Any student across the world will tell you there is just one item in the whole world they need, and most importantly want. What is it? Money. Unless of course Mummy and Daddy are sending the butler round with weekly cheques from the mansion (trust me it happens), there comes a time in every student’s life where he or she finds themselves out of cash and feels as though they would do anything just to have Queen Elizabeth II beam up at them from those crisp notes once more.
It is no surprise then, that when a new season comes along, the fashion conscious amongst us find ourselves in a turmoil of emotions; torn between the excitement of getting a completely new summer wardrobe (even though last year’s is perfectly acceptable) and the ever-present loom of the dreaded minus figures in the bank. It was thus in between considering whether to sell my own body for money or someone else’s, that I decided I could save some beloved cash by just cutting up my old wardrobe.
How To Do It
I have been known to be a bit of a hoarder with my clothes, so luckily I have a few pairs of old jeans lying in the dark, dusty corners of the wardrobe, and today I decided to finally make use of them by turning them into shorts. At first I was a bit wary of cutting up my jeans, especially after hearing horror stories of friends ending up with one leg way longer than the other, or just a piece of frayed denim hanging off their waist Adam and Eve style, but desperate times call for desperate measures and I decided if done properly, I could be saving myself from having to buy expensive shorts this summer. And I am so glad I did. So here are my tips on how to DIY and turn your old wardrobe into a new, fresh one:
- Choosing the jeans is important. Try and find an old pair with your desired look, and try and imagine them as shorts. If you think it will work, decide on the length you think will suit them most. I have chosen an old pair of stone-wash denim jeans and I’ve decided to go for an above-the-knee crop.
- Always cut a few inches longer than your desired length. If you are going for my style you will need the extra fabric to create the roll-up, but even if you are going for a loose, frayed effect, it is always better to start off longer because once those jeans are cut, there’s no way of adding extra length to them.

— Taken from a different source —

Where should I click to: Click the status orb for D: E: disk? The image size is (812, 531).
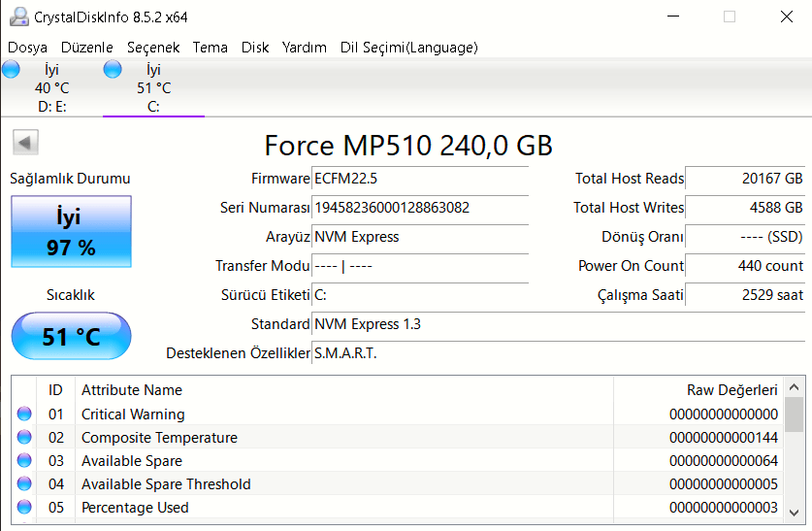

- It is best to decide on length when the jeans are on. Put them on and mark with a Biro where you want to start the cut (remember a few inches longer than the desired length). Take them off and with a sharp pair of scissors, cut as straight as possible starting from where you have marked them. Don’t worry if they look messy at first, this will be cleaned up later.
- You now have several options depending on how you want the shorts to look once you are finished. For a simple roll-up as I have done, just roll twice to hide the messy lines. If they are too long and end up halfway down your knee, simply cut a little more fabric off. If you want a frayed, loose effect, then I find it is easier to cut with blunter scissors. Once cut, use the edge of the scissors or a sharp knife to fray the denim. Alternatively, if you know how, or know someone else that does, you can hem the shorts for a smarter look.
- It’s now time to personalise. I have left my shorts pretty plain at this point, but there are several things you can do to add different looks. For a rough, worn effect (goes well with the frayed ends), use sand paper or a cheese grater to go up and down against the fabric and wear it down. For further personalisation, change the buttons or add more stitching to really make the jeans stand out. And voila! You have a new addition to your wardrobe.
My Denim Cut-Offs
Being the enthusiast that I am, and feeling like I was onto my own little project, I didn’t stop there. Using the leftover fabric from what I had cut away, I decided to experiment and try and create my own accessories. I had seen a bracelet in Oxford Street Topman the other week that was merely a piece of frayed denim cut for the nautical/beach look. So feeling inspired, I used the fabric I had left and cut about a centimetres width of fabric off of the bottom, ensuring it was fraying with my blunt scissors. Then I simply tied it round my wrist, using the knot as a focus point, and cut down the excess ends. Here is what I ended up with [below right], I feel it ‘ties’ up the outfit nicely! (Oh yes I said it).
So here are some images of how mine turned out:
And why stop there? You could create a neck-tie or ankle bracelet the same way, the possibilities are endless! Just don’t end up looking like the denim monster threw up all over you.
As always, here are a few images of how the guys on LookBook.nu are rocking their very own cut-offs:
I hope this post was helpful and has inspired you to grab the scissors and get going on those old jeans. Happy cutting!